On the other hand, the “No on Prop 16” campaign, led by an organization called Californians for Equal Rights (CFER), has proven itself more widely supported, with nearly 3,500 individual donations and tens of thousands of grassroots supporters spread all over the state.
The support of the people against affirmative action could not be more obvious than in the recent widely-reported case against Yale for their discrimination against Asian-American students in admissions. The case harkens back to a similar uproar at Harvard, and similar numbers at universities all over the country make it clear that this kind of preference is the norm rather than the exception.
“No on Prop 16” President Ward Connerly, who also led the original Prop 209 movement, said this of the case: “We know Americans oppose racial preferences in admissions by a factor of 3 to 1. Americans oppose discrimination of all kinds, and want government to treat everyone equally. That is what Title 6 of the 1964 Civil Rights Act so clearly explains, and this is why grassroots activists all across the country are fighting for equal treatment in the most proud institutions of American life – our university system.”

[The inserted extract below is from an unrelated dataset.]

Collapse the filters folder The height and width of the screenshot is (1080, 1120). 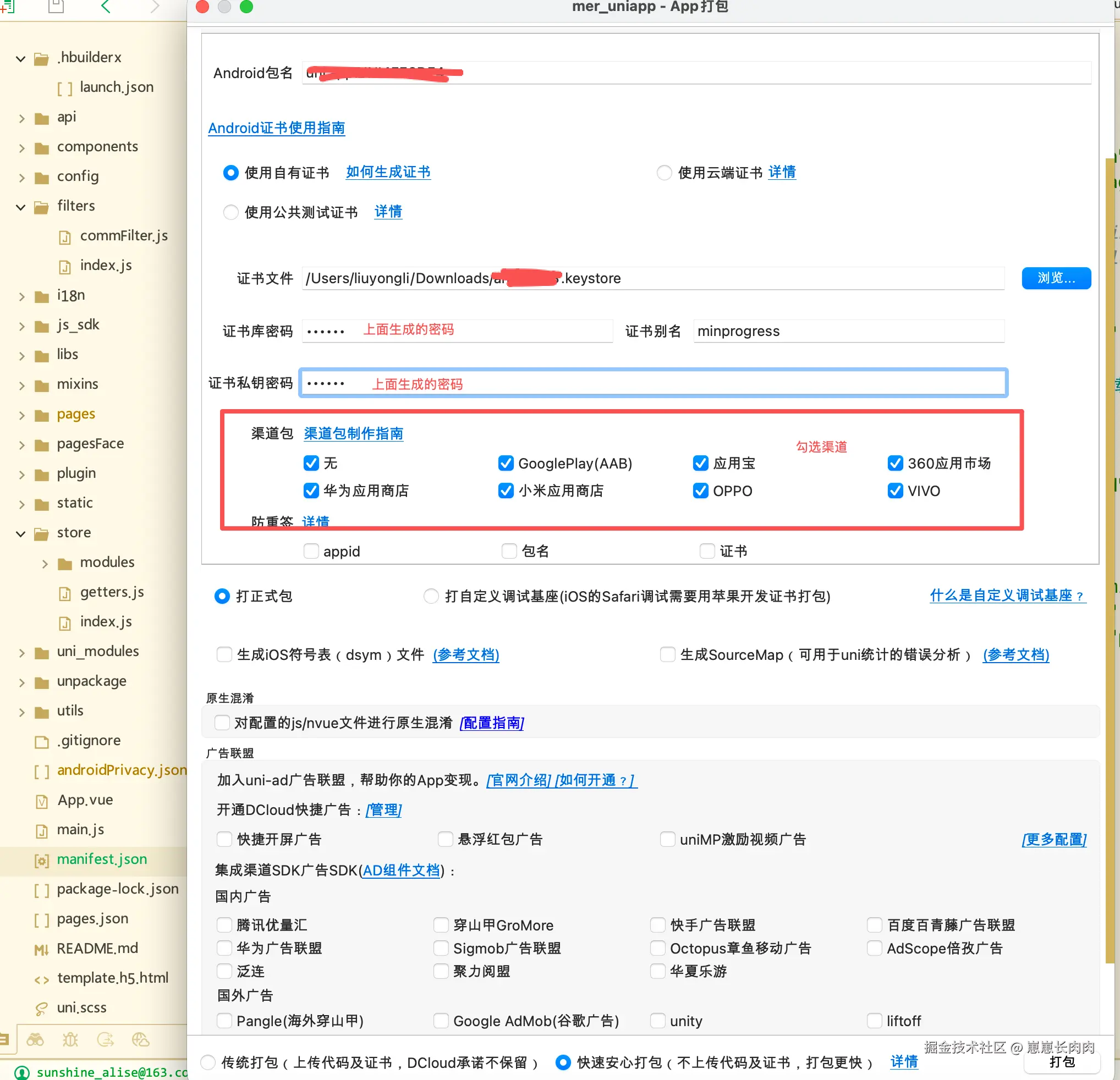tap(21, 206)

Connerly is speaking against discrimination and for the people. Meanwhile, those in support of Prop 16 are standing only for their own interests, and their blatantly xenophobic language only makes this more obvious. For example, Lisa Holder of the Equal Justice Society said in an endorsement interview that “the No on 16 opposition is a bunch of Chinese who speak broken English!”
Fortunately, Californians for Equal Rights and the No on Prop 16 campaign as a whole has made significant progress in recent months and is steadily gaining support. Car rallies across the state indicate just how adamant the opposition to Prop 16 is—and how much people desire true equality.
California did away with racist discrimination decades ago, and bringing it back would be an obvious step backward in the ongoing fight for equality. The No on 16 campaign is fighting against the return of policies that ought to remain firmly in the past.